Step by step solution

01

Understanding Displacement

Displacement is the change in position over the time interval. To find displacement between time \( t = 0 \) and \( t = 3 \), evaluate \( s \) at these points. Calculate \( s(3) \) and \( s(0) \) using the function \( s(t) = \frac{t^4}{4} - t^3 + t^2 \).
02

Calculating Displacement

Evaluate the position function at the endpoints: \[ s(0) = \frac{0^4}{4} - 0^3 + 0^2 = 0 \]\[ s(3) = \frac{3^4}{4} - 3^3 + 3^2 = \frac{81}{4} - 27 + 9 = \frac{9}{4} = 2.25 \]Displacement is \( s(3) - s(0) = 2.25 - 0 = 2.25 \text{ meters}.\)
03

Calculating Average Velocity

Average velocity is the total displacement divided by the time interval. Thus,\[ v_{avg} = \frac{2.25}{3 - 0} = 0.75 \text{ m/s}. \]
04

Understanding Speed and Acceleration at Endpoints

Speed is the magnitude of velocity, and acceleration is the rate of change of velocity.

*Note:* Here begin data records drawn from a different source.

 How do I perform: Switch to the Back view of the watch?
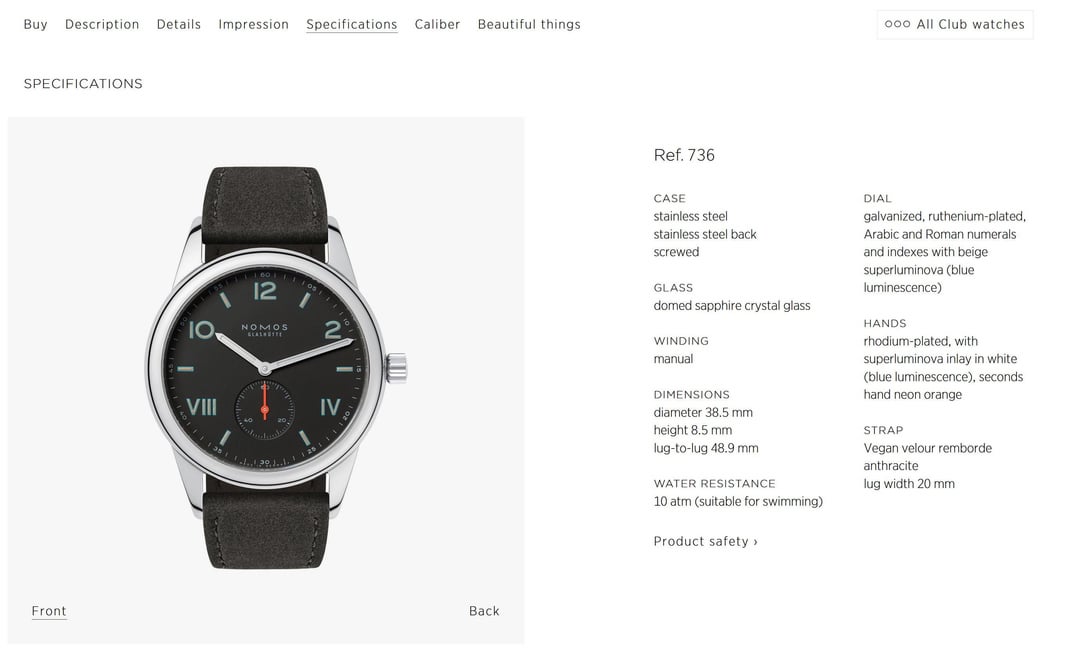(484, 611)
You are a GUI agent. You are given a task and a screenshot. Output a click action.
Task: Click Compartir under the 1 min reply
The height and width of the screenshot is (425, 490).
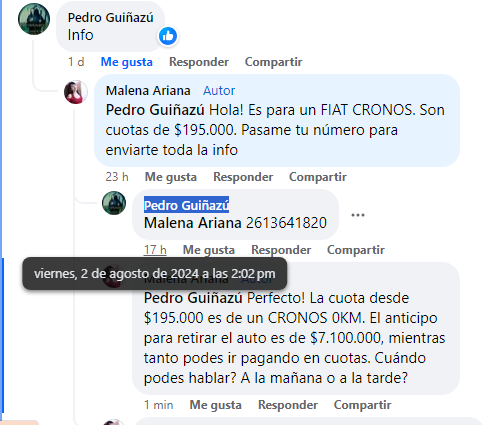[x=363, y=405]
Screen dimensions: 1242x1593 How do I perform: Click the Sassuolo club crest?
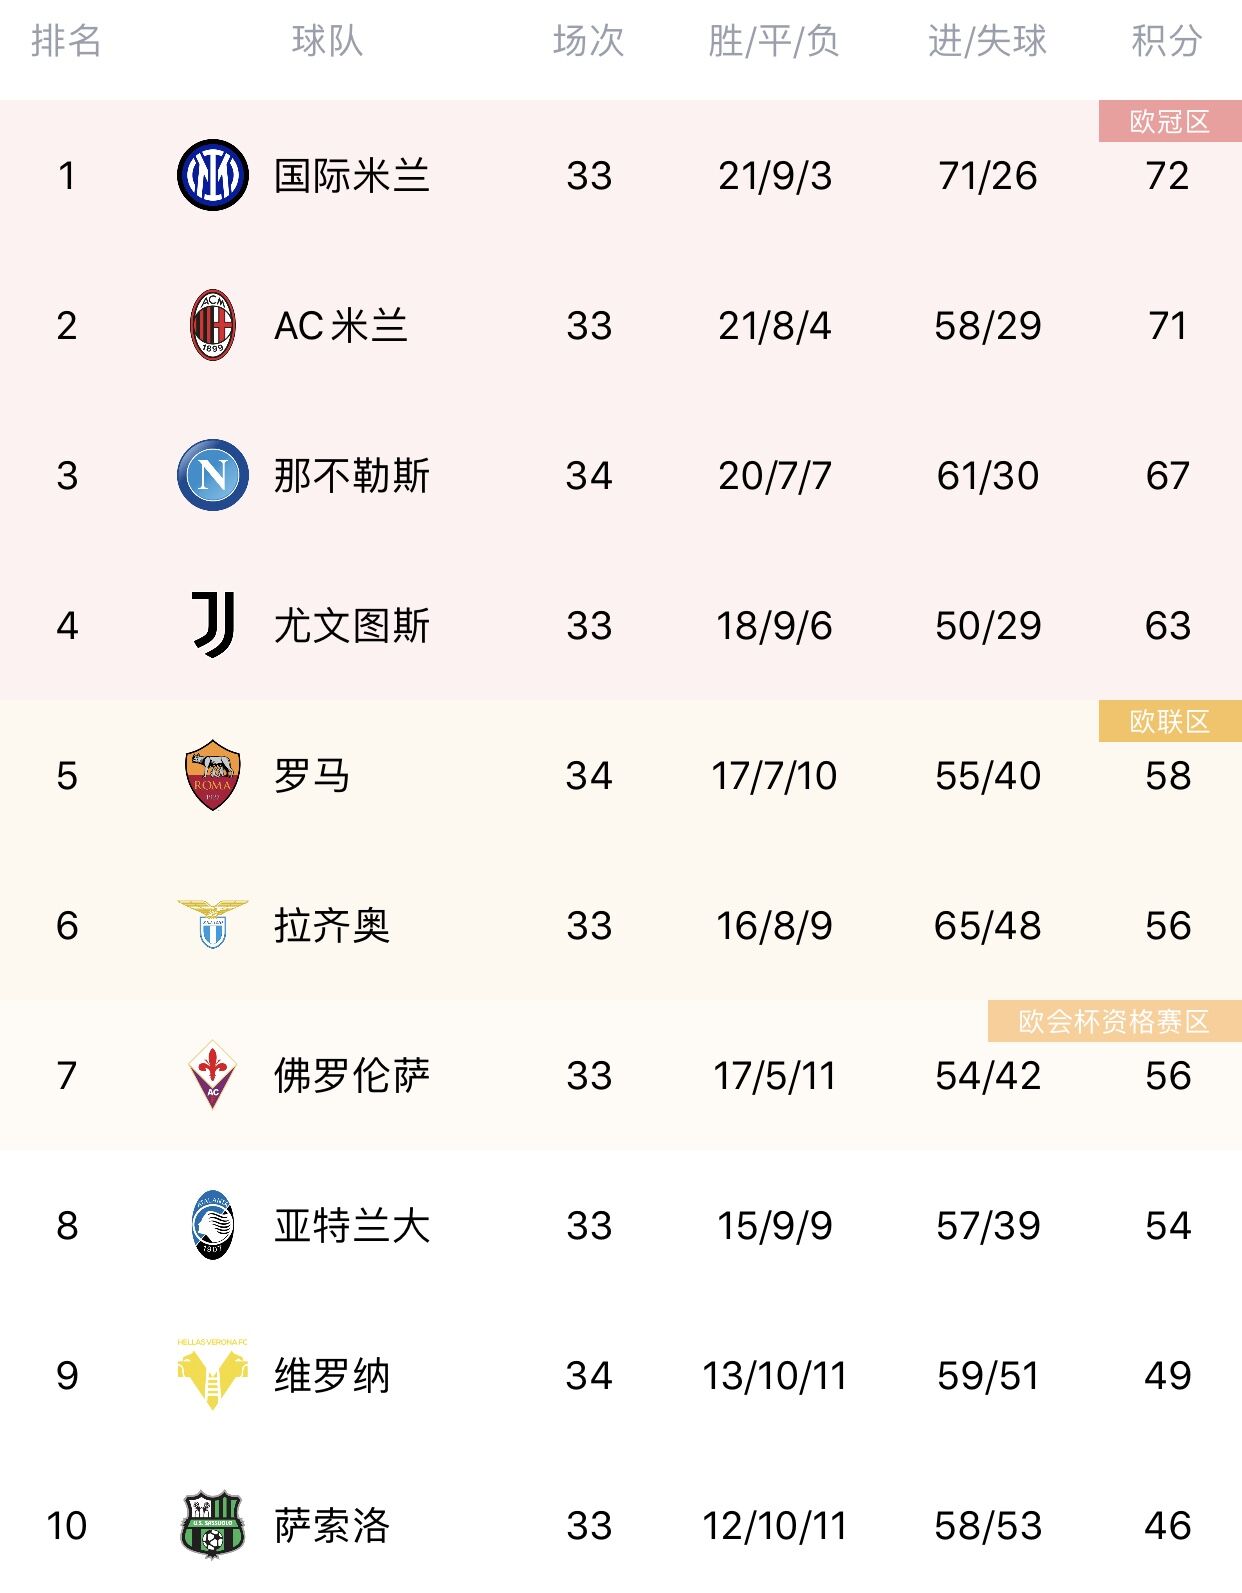(212, 1525)
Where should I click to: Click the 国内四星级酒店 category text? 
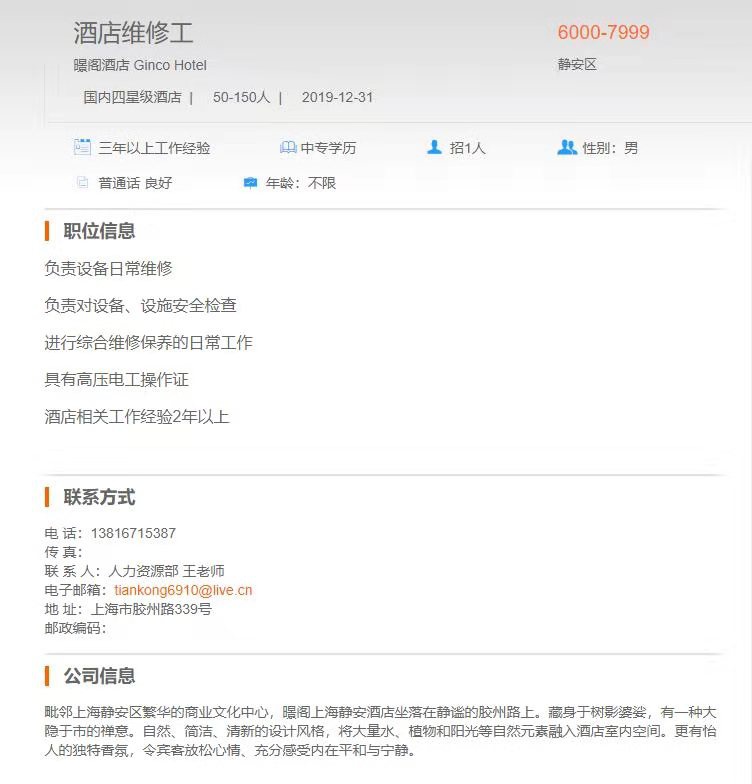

First, find the velocity and acceleration functions by differentiating \( s(t) \).
05

Finding Velocity Function

Differentiate \( s(t) \) to get the velocity function:\[ v(t) = \frac{d}{dt} \left( \frac{t^4}{4} - t^3 + t^2 \right) = t^3 - 3t^2 + 2t. \]
06

Velocity at Endpoints

Evaluate \( v(t) \) at \( t=0 \) and \( t=3 \):\[ v(0) = 0^3 - 3(0)^2 + 2(0) = 0 \]\[ v(3) = 3^3 - 3(3)^2 + 2(3) = 27 - 27 + 6 = 6 \text{ m/s}. \]
07

Finding Acceleration Function

Differentiate \( v(t) \) to get the acceleration function:\[ a(t) = \frac{d}{dt}(t^3 - 3t^2 + 2t) = 3t^2 - 6t + 2. \]
08

Acceleration at Endpoints

Evaluate \( a(t) \) at \( t=0 \) and \( t=3 \):\[ a(0) = 3(0)^2 - 6(0) + 2 = 2 \text{ m/s}^2, \]\[ a(3) = 3(3)^2 - 6(3) + 2 = 27 - 18 + 2 = 11 \text{ m/s}^2. \]
09

Finding When the Body Changes Direction

The body changes direction when its velocity changes sign. Find when \( v(t) = 0 \):Solve for roots in \( v(t) = t^3 - 3t^2 + 2t = t(t^2 - 3t + 2) = 0. \)
10

Points of Velocity Change

Factor \( t^2 - 3t + 2 = (t-1)(t-2) \). The roots are \( t = 0, 1, 2 \). The body changes direction at \( t = 1 \) and \( t = 2 \) since the sign of the velocity changes between these points.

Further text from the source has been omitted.